Finanzas y Negocios

La UE descubrió que dependía de rivales para chips, fármacos y baterías. Ahora intenta recuperarlos

Victor Maslow

Cuando Europa no pudo fabricar sus propias mascarillas en 2020 y el gas ruso dejó de fluir tras la invasión de Ucrania, una pregunta se hizo políticamente inevitable: ¿qué industrias habían cedido silenciosamente los gobiernos europeos y a qué precio?

La respuesta de la UE lleva un nombre deliberadamente cauteloso: autonomía estratégica abierta. Acuñada alrededor de 2017 y convertida en principio rector de la segunda Comisión de Ursula von der Leyen, la doctrina establece una línea que el bloque se había negado a trazar: «tan abiertos como sea posible, tan autónomos como sea necesario».

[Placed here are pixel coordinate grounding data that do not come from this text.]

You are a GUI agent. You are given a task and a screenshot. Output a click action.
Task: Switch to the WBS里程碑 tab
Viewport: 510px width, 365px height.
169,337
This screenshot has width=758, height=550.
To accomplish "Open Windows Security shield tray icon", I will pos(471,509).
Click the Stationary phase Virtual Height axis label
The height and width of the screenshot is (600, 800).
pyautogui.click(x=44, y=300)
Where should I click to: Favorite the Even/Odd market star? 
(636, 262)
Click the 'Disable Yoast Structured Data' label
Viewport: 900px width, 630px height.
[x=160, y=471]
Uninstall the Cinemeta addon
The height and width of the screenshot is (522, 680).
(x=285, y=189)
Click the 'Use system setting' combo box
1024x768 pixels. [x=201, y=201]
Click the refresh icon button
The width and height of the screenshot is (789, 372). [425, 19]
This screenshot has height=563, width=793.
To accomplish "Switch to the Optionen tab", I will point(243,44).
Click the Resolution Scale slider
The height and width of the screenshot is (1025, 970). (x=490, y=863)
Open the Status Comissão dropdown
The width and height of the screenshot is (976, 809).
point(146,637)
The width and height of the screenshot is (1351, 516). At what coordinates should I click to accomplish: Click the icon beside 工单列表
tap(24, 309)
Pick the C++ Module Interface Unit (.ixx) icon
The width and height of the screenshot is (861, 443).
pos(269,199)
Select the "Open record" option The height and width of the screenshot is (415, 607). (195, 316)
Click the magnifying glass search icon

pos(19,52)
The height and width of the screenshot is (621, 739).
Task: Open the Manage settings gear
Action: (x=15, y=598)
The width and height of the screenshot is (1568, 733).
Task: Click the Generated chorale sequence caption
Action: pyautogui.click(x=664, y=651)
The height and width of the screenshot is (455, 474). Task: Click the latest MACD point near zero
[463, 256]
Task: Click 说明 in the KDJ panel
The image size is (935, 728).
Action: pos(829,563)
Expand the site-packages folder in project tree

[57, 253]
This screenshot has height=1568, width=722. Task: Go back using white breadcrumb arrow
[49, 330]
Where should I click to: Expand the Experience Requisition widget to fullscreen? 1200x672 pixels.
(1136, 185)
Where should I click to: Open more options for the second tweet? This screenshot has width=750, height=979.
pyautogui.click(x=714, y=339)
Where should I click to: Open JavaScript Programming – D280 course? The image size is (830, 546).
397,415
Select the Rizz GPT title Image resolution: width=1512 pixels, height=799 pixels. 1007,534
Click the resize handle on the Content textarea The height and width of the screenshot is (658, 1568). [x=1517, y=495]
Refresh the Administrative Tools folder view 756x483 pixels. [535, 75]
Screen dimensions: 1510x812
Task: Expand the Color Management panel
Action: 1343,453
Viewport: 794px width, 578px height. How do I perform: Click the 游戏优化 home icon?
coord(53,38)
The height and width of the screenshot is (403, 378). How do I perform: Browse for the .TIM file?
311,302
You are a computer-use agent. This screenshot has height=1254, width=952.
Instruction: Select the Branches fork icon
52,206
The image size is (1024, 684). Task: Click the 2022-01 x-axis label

La intervención avanza en tres frentes. La Ley Europea de Chips busca duplicar la cuota europea en la producción global de semiconductores hasta el 20% para 2030. La Ley de Materias Primas Críticas, aprobada en marzo de 2024, exige que la UE extraiga al menos el 10% y procese al menos el 40% de sus necesidades de litio, cobalto y tierras raras de forma doméstica. ReArm Europe, lanzado en marzo de 2025, compromete 800.000 millones de euros para una base industrial de defensa que se redujo durante tres décadas de recortes tras el fin de la Guerra Fría.

La cadena de suministro farmacéutica muestra con qué rapidez se forma la dependencia estratégica y con qué lentitud se revierte. El reportaje de MCM sobre la apuesta de Sandoz por repatriar la producción de antibióticos documenta un patrón que ahora se repite en semiconductores, baterías y capacidad informática; el superordenador JUPITER de Europa es tanto un ejercicio de soberanía como un proyecto científico.

El informe de competitividad de Mario Draghi, publicado en septiembre de 2024, puso precio a la brecha. Para cumplir sus propios objetivos industriales, climáticos y de defensa, la UE necesitaría cerrar un déficit de inversión anual de entre 750.000 y 800.000 millones de euros, aproximadamente el 4-5% del PIB. Ningún mecanismo presupuestario actual de la UE puede garantizarlo.

Los resultados concretos son desiguales. La planta de TSMC en Dresde avanza, pero Intel abandonó su instalación en Magdeburgo tras comprobar que 11.000 millones de euros en ayudas estatales alemanas no hacían viable el proyecto. Northvolt, llamada a anclar la industria europea de baterías, presentó concurso de acreedores en noviembre de 2024. China suministra el 87% de las baterías que compra la UE.

Los críticos señalan que varios instrumentos de autonomía estratégica chocan con los compromisos de la OMC y que Washington ha convertido la expresión en sinónimo de proteccionismo europeo.

La lógica subyacente es difícil de rebatir. La capacidad de Europa para regular la inteligencia artificial, imponer estándares climáticos o negociar tratados comerciales desde una posición de fuerza depende de si el bloque controla efectivamente las cadenas de suministro y la capacidad industrial que esas posiciones exigen. La autonomía estratégica es el argumento de la UE de que la soberanía, en el siglo XXI, es antes que nada una cuestión industrial.

La primera prueba real llega en 2026, cuando la planta de TSMC en Dresde comience la producción y la segunda ronda de financiación de la Ley de Materias Primas Críticas entregue sus decisiones.